Nanosheets: IBM’s Path to 5-Nanometer Transistors

IBM says their stacked nanosheet transistors will give circuit designers more flexibility

2 min read

An electron microscope image resembles a dental x-ray. Within each 'tooth' are three horizontal stripes.
Photo: IBM

Researchers at IBM believe the future of the transistor is in stacked nanosheets. After a decade of research, most recently in partnership with Samsung and Global Foundries, the company will describe 5-nanometer node test chips based on these transistors today at the Symposium on VLSI Technology and Circuits in Kyoto.

Today’s state-of-the-art transistor is the finFET, named for the fin-like ridges of current-carrying silicon that project from the chip’s surface. The silicon fins are surrounded on their three exposed sides by a structure called the gate. The gate switches the flow of current on, and prevents electrons from leaking out when the transistor is off. This design is expected to last from this year’s bleeding-edge process technology, the “10-nanometer” node, through the next node, 7 nanometers. But any smaller, and these transistors will become difficult to switch off: electrons will leak out, even with the three-sided gates.

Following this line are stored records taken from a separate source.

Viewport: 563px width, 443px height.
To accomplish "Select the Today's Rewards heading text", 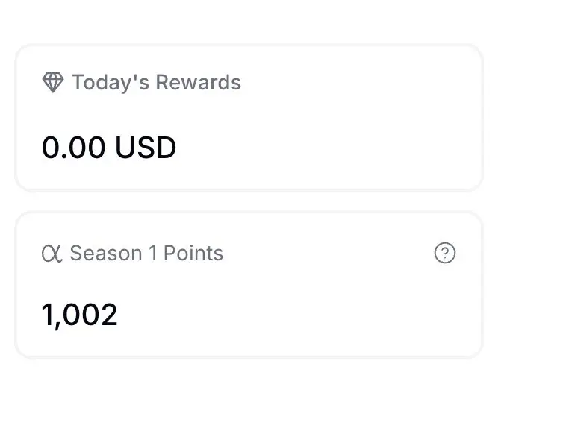I will (156, 83).

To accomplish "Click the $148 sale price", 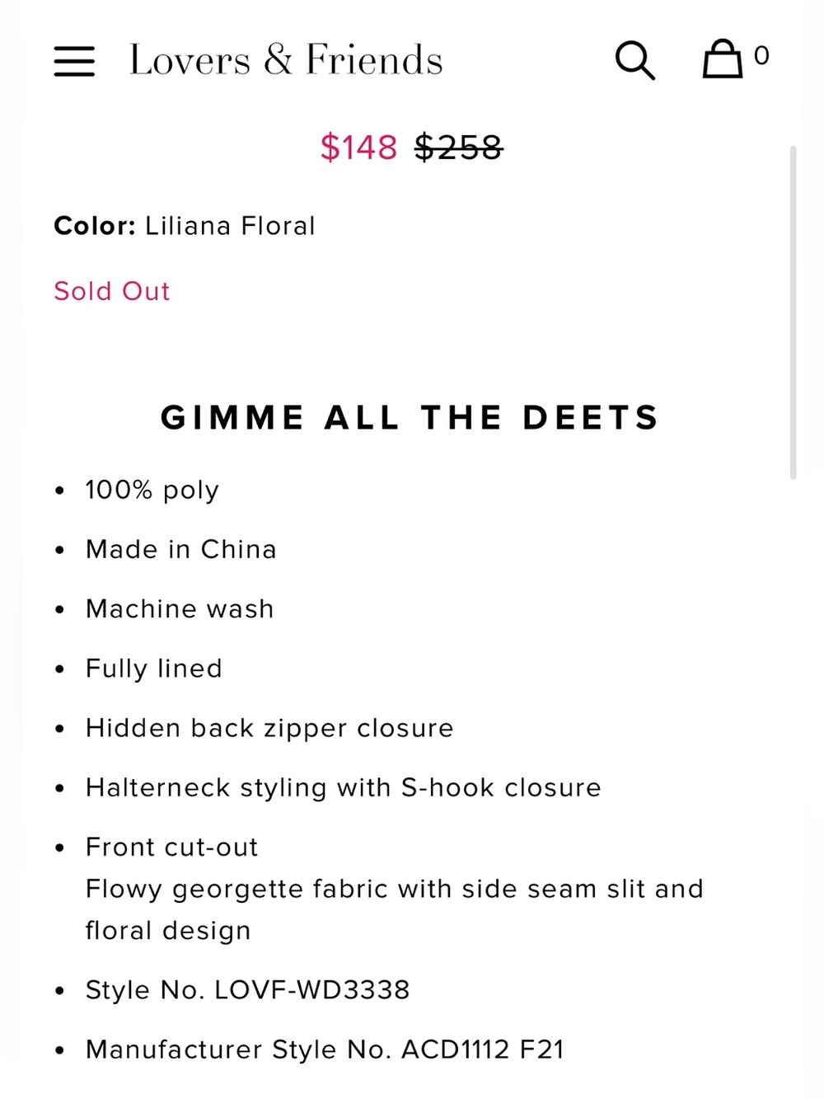I will coord(358,148).
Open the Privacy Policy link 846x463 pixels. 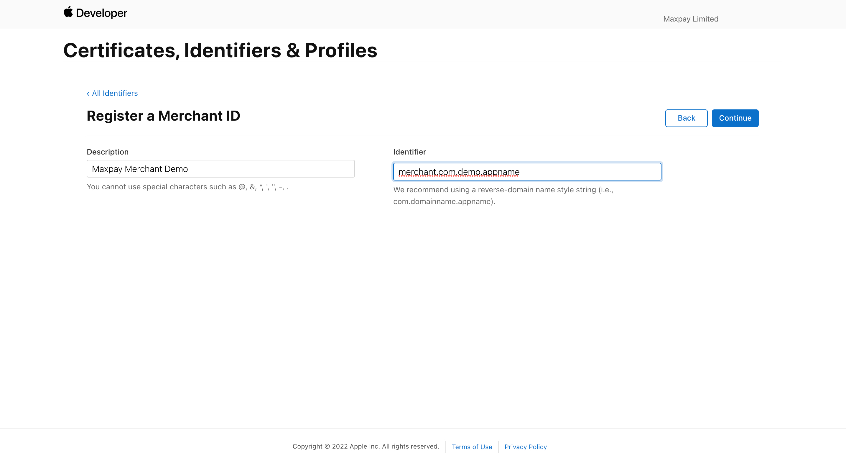525,447
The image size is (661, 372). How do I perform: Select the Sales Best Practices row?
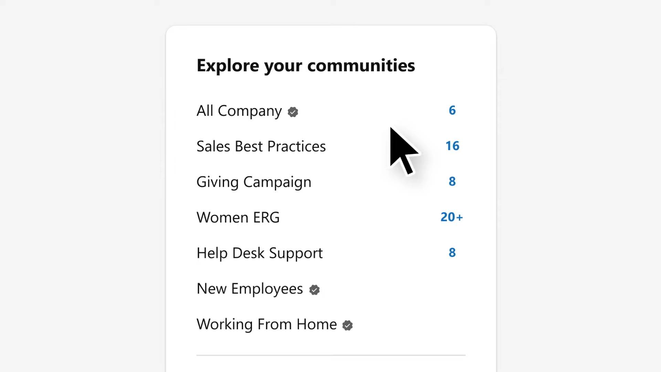[331, 146]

So the semiconductor industry has been working on alternatives for the upcoming 5 nanometer node. One popular idea is to use lateral silicon nanowires that are completely surrounded by the gate, preventing electron leaks and saving power. This design is called “gate all around.” IBM’s new design is a variation on this. In their test chips, each transistor is made up of three stacked horizontal sheets of silicon, each only a few nanometers thick and completely surrounded by a gate.

Why a sheet instead of a wire? Huiming Bu, director of silicon integration and devices at IBM, says nanosheets can bring back one of the benefits of pre-finFET, planar designs. Designers used to be able to vary the width of a transistor to prioritize fast operations or energy efficiency. Varying the amount of silicon in a finFET transistor is not practicable because it would mean making some fins taller and other shorter. Fins must all be the same height due to manufacturing constraints, says Bu.

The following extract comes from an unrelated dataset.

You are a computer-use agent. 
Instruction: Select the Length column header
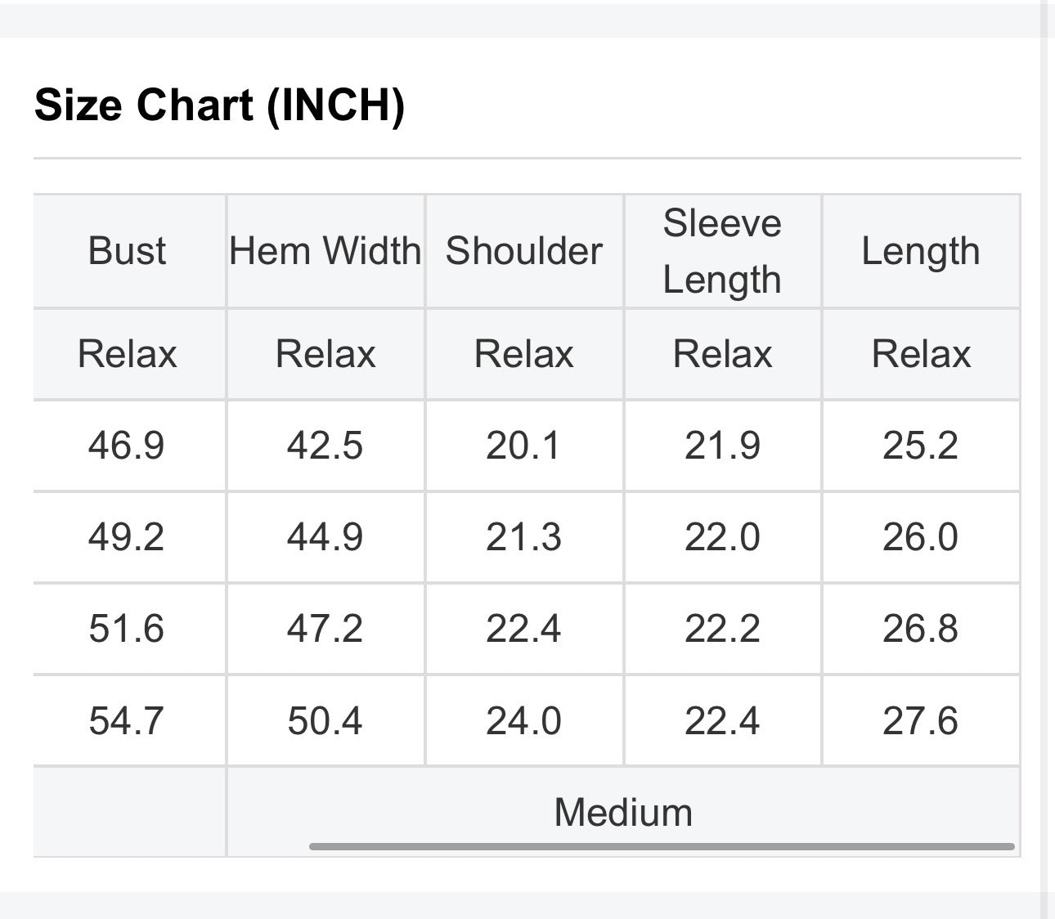pyautogui.click(x=920, y=251)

IBM’s nanosheets can range from 8 to 50 nanometers in width. “Wider gives you better performance but takes more power, smaller width relaxes performance but reduces power use,” says Bu. This will allow circuit designers to pick and choose what they need, whether they are making a power efficient mobile chip processor or designing a bank of SRAM memory. “We are bringing flexibility back to the designers,” he says.

The test chips have 30 billion transistors. The company has not benchmarked them against 7 nanometer designs, since those are not on the market. Compared to 10 nanometer chips, the new designs have a 40 percent performance enhancement at a given power; at matched performance, they can save 75 percent on power.

Mukesh Khare, vice president of semiconductor technology and research at IBM, says that the company has spent years working on the process technology and materials for making stacked nanosheets.

The research chips were made using electron-beam lithography—a technology too expensive for mass production. But by the time 5-nanometer chips go into production extreme-ultraviolet lithography (EUV) will be available to reduce costs, according to Khare. He says that it takes the same number of EUV lithography masks—the patterns to be projected onto to the chip to form transistor components—to make a 5-nanometer nanosheet transistor as it does to make an equivalent finFET.

IBM plans to offer this technology to their customers at the 5-nanometer node. “We think this will become the prevalent structure beyond finFET,” says Khare.